第46話 俺は笑わないよ

 中年男性たちによる止まらないエレナの武勇伝を聞いている間に、今日の目的地であるベルクという山あいの村までやって来た。



 馬車を降り、ようやく尻との戦いが終わったが終わったと一息吐いた俺は、後から降りてきた尻を擦っている中年男性に頭を下げて礼を言う。


「今日は貴重なお話をしていただき、ありがとうございました」

「おう、俺たちも楽しい時間を過ごさせてもらったよ」

「また何処かであったら、その時は別の話をしてやるよ」


 中年男性たちは強面の見た目に反して愛嬌のある笑顔を見せると、手を振りながら去っていった。

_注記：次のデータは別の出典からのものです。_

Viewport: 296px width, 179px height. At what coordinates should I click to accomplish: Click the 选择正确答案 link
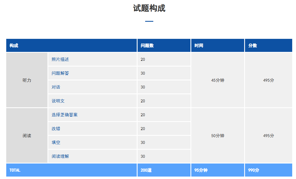(65, 115)

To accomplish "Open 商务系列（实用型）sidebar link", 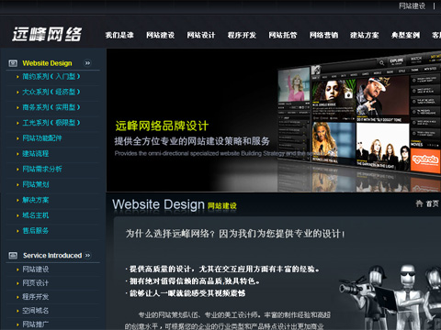I will [51, 107].
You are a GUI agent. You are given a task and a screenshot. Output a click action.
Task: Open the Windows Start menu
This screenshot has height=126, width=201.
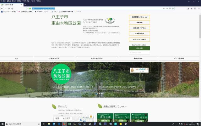tap(3, 124)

 そうして中年男性たちが見えなくなるまで見送ったところで、俺は隣で死んだ魚のような目で立ち尽くすエレナに話しかける。


「エレナも昔は、結構やんちゃなところがあったんだね」

「うう、ハルトはいじわるなのじゃ」


 余程恥ずかしかったのか、涙目のエレナは俺の腕をペシペシと叩きながら恨めし気に見上げてくる。


「あれだけ偉そうなことを言っておきながら、ワシ自身が三流と蔑む魔法使いと同じことをしておったと知って、さぞ幻滅したことじゃろう?」

「いや、幻滅なんてしないよ」


 俺は大きくかぶりを振ってエレナの言葉を否定する。


「むしろ、エレナにもそんな時期があったんだなって知れて、嬉しくなったよ」

「嬉しい……じゃと?」

「うん、俺からすれば、エレナって非の打ち所がない完璧な賢者様なんだよ。でも、当然ながらいきなりそんな凄い賢者になったんじゃなくて、沢山努力して、きっと数え切れないくらい失敗して、その成長の果てに銀の賢者になったんだろうなって思ってさ」

「そんなの……当たり前じゃろ」


 エレナは最後にもう一度俺の腕をペシッ、と軽く叩くと、照れたように頬を朱に染めてはにかむ。


「何度も言うが、ワシは銀の賢者である前に、可愛いエレナちゃんなのじゃ」

「そうだね……でも、俺としては自分で可愛いって言わなくていいと思うよ。その……大きくても小さくてもエレナは十分に可愛いと思うからさ」

「はえっ?」


 俺が思ったことを口にすると、エレナの顔が一瞬にしてゆでダコのように真っ赤になる。「あ、あうあう……」


 普段から自分で散々「可愛い」と連呼しているのに、人から言われることに慣れていないのか、エレナは訳のわからない言葉を口にしながら俺の手をペシペシとこれまでより弱い力で叩いてくる。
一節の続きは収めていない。